■ What the task asks
Output the passage of the reservoir computing excerpt between "in which we" and "the inputs [9]).", inclusive.

Because of this, the time-derivative of the current output has to be computed with respect to all the previous inputs in the training set

$$\dot{\hat{\mathbf{y}}}(t_i) = \frac{d\hat{\mathbf{y}}}{dt} \Big|_{t_i} = \frac{\partial \hat{\mathbf{y}}(t_i)}{\partial \mathbf{x}(t_i)} \frac{d\mathbf{x}}{dt} \Big|_{t_i} + \frac{\partial \hat{\mathbf{y}}(t_i)}{\partial \mathbf{x}(t_{i-1})} \frac{d\mathbf{x}}{dt} \Big|_{t_{i-1}} + \frac{\partial \hat{\mathbf{y}}(t_i)}{\partial \mathbf{x}(t_{i-2})} \frac{d\mathbf{x}}{dt} \Big|_{t_{i-2}} + \dots \quad (6)$$

This is computationally cumbersome. To circumvent this extra computational cost, we compute  $\dot{\hat{\mathbf{y}}}$  through the derivative of the reservoir's state,  $\dot{\mathbf{r}} = \frac{\partial \mathbf{r}}{\partial \mathbf{x}} \frac{d\mathbf{x}}{dt}$ . Bydifferentiating (2) with respect to time, we obtain  $\dot{\mathbf{y}} = \mathbf{W}_{\text{out}}[\dot{\mathbf{r}}; \dot{\mathbf{x}}; 0]$ . Because  $\dot{\mathbf{r}}$  is independent of  $\mathbf{W}_{\text{out}}$ ,  $\dot{\mathbf{r}}$  is fixed during training. Hence, the automatic differentiation of the network is performed only once during initialization. We compute  $\dot{\mathbf{r}}$  as a function of the current input and previous state as the network evolves

$$\dot{\mathbf{r}}(t_i) = \frac{d\mathbf{r}}{dt} \Big|_{t_i} = \frac{\partial \mathbf{r}(t_i)}{\partial \mathbf{x}(t_i)} \frac{d\mathbf{x}}{dt} \Big|_{t_i} + \frac{\partial \mathbf{r}(t_i)}{\partial \mathbf{r}(t_{i-1})} \frac{d\mathbf{r}}{dt} \Big|_{t_{i-1}}, \quad (7)$$

in which we initialize  $\dot{\mathbf{r}}(t_0) = 0$  and  $\mathbf{r}(t_0) = 0$  at the beginning of the washout interval (the washout interval is the initial transient of the network, during which we feed the inputs without recording the outputs in order for the state of the network to be uniquely defined by the sequence of the inputs [9]).

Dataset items
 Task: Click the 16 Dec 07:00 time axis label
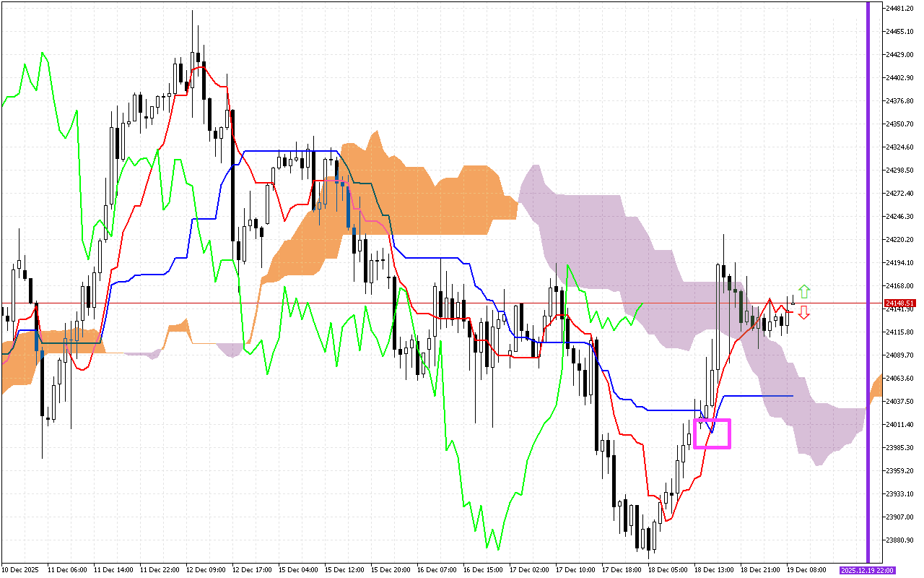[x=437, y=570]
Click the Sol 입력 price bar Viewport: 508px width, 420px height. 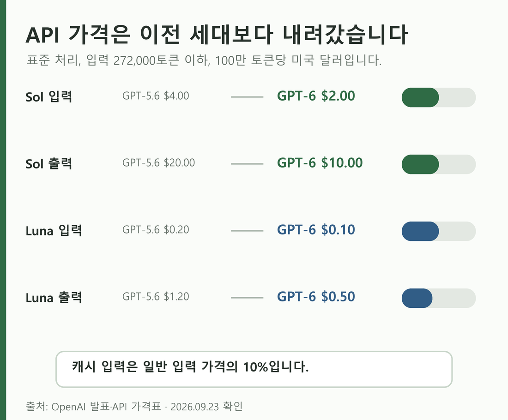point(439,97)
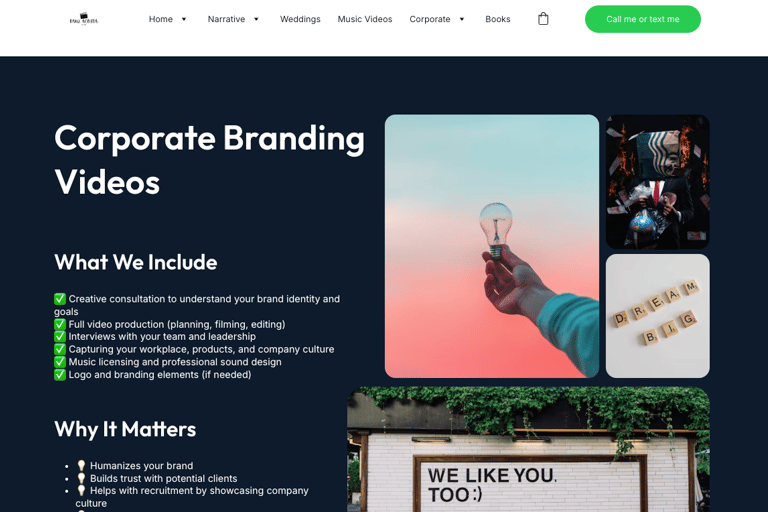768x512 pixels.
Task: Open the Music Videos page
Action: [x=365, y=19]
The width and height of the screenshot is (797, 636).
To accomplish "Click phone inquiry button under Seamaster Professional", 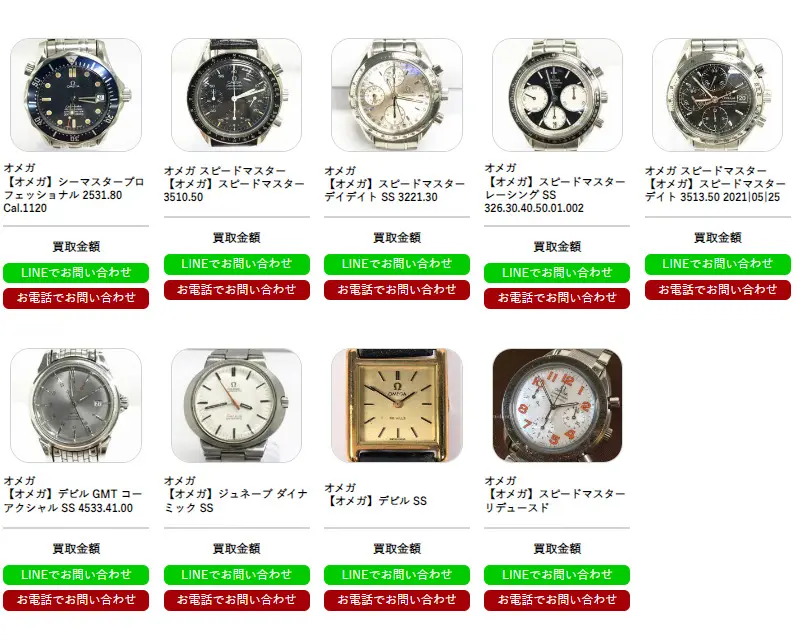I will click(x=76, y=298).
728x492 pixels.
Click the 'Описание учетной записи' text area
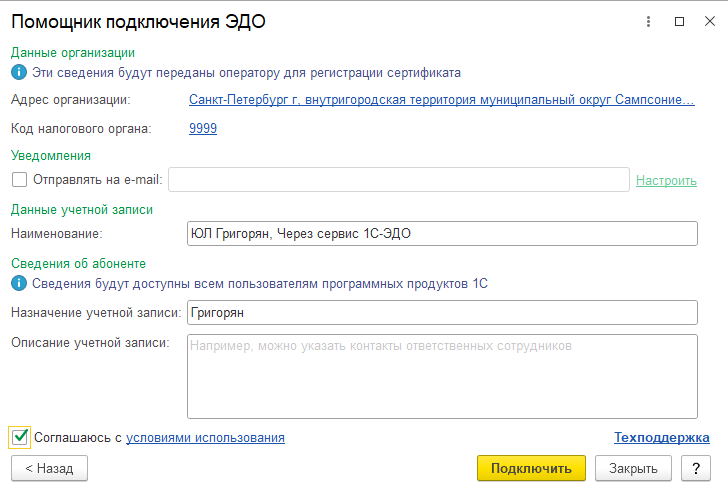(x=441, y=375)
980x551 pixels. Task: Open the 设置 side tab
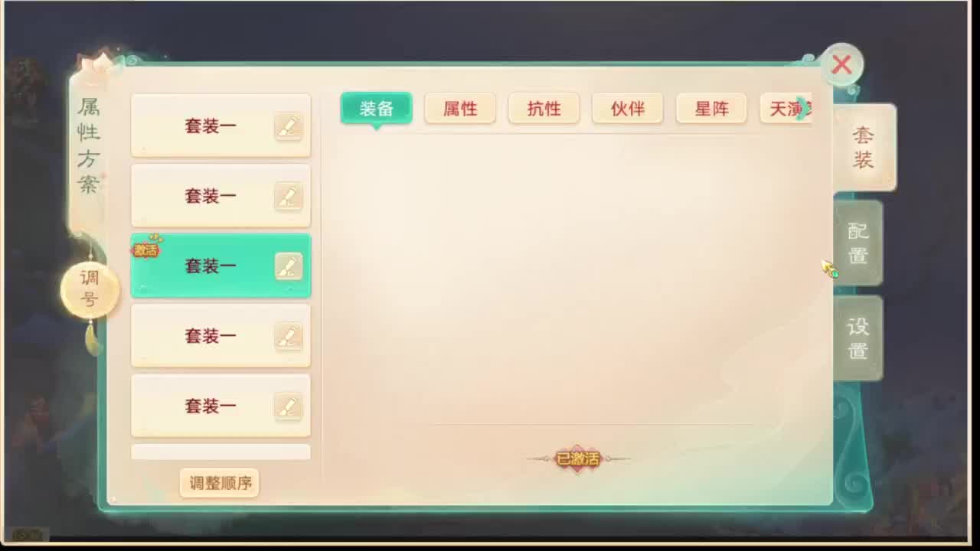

...

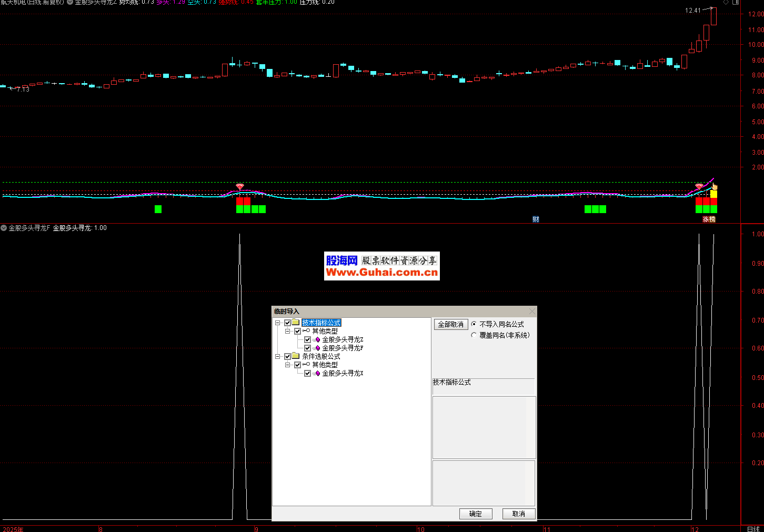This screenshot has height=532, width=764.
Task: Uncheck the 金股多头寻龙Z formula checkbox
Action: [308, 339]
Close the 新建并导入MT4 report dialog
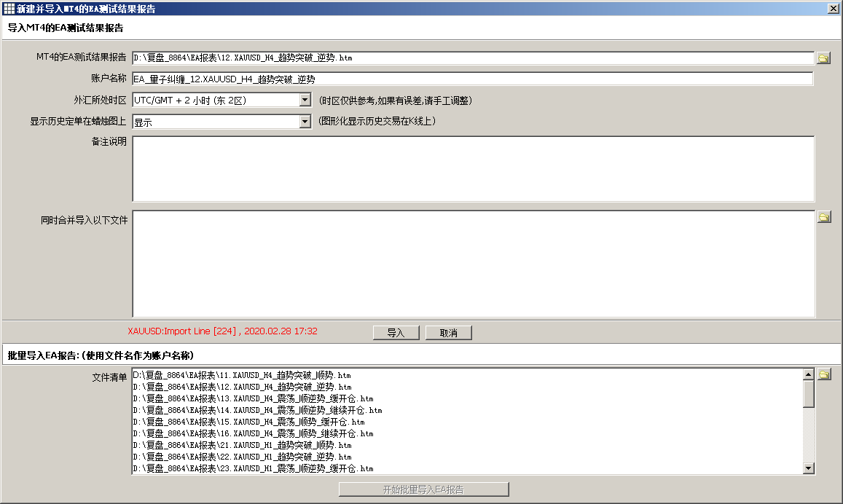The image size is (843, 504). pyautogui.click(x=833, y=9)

■ Answer to the problem
in which we initialize  $\dot{\mathbf{r}}(t_0) = 0$  and  $\mathbf{r}(t_0) = 0$  at the beginning of the washout interval (the washout interval is the initial transient of the network, during which we feed the inputs without recording the outputs in order for the state of the network to be uniquely defined by the sequence of the inputs [9]).